**WORK REQUEST:**
Which lines run from the one containing "is (443, 880)." to the last line of the entries? Return them exactly, with nothing more.

::::

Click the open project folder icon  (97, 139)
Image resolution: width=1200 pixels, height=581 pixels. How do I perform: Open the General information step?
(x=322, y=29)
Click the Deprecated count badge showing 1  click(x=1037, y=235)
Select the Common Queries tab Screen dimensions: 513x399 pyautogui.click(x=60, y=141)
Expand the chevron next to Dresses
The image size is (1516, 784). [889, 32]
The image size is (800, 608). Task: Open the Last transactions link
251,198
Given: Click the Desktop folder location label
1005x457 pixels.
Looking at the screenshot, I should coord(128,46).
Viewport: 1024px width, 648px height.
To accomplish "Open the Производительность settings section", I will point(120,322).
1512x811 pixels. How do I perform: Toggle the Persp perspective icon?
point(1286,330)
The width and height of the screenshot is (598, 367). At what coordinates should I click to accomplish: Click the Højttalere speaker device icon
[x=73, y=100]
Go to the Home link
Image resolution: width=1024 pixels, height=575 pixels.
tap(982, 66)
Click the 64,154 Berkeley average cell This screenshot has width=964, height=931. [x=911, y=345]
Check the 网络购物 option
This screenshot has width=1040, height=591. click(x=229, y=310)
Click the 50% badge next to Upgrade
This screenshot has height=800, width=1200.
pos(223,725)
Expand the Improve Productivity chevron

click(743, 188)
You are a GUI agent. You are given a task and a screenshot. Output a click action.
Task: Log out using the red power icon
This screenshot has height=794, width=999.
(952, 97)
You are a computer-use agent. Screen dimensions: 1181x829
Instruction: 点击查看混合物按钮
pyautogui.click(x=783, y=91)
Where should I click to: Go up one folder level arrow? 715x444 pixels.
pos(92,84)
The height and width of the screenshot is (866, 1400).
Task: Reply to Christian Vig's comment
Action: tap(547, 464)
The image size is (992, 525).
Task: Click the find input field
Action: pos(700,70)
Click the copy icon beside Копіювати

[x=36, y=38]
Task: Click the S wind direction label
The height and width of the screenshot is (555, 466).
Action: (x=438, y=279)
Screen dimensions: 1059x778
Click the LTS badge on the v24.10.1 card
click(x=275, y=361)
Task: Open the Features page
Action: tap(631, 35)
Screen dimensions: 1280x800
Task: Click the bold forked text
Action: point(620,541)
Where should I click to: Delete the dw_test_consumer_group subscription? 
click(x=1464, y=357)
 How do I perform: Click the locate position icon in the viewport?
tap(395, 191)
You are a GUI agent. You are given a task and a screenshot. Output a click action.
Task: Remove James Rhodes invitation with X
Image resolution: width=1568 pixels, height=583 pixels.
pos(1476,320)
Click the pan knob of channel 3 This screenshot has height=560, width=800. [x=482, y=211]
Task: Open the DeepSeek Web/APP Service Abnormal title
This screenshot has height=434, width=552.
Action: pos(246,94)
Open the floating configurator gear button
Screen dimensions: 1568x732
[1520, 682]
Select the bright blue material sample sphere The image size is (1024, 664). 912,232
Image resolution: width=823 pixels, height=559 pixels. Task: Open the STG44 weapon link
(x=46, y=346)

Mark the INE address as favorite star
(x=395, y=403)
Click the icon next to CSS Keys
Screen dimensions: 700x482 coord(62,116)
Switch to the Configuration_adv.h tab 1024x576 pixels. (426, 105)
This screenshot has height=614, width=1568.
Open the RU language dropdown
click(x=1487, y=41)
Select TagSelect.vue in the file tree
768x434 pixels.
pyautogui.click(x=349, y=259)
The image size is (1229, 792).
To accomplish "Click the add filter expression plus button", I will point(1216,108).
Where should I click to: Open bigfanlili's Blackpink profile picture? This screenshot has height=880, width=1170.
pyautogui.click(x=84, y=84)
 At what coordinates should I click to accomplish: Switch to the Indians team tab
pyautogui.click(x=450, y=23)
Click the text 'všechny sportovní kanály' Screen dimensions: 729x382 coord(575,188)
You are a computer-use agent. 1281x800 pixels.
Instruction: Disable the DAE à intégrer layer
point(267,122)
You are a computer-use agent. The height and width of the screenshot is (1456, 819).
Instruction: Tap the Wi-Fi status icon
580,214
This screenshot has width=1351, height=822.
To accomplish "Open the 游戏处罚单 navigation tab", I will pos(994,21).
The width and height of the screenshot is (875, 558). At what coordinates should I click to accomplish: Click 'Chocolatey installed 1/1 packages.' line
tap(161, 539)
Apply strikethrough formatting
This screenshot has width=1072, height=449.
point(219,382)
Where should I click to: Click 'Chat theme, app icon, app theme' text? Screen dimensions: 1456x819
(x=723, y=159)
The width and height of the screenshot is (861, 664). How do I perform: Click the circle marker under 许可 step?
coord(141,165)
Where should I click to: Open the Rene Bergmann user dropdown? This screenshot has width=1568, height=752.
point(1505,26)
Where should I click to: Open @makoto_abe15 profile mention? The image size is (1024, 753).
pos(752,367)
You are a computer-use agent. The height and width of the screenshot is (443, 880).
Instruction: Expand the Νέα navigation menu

::::

**ANSWER TO THIS EXERCISE:**
You are a computer-use agent. The height and width of the screenshot is (443, 880).
Instruction: Expand the Νέα navigation menu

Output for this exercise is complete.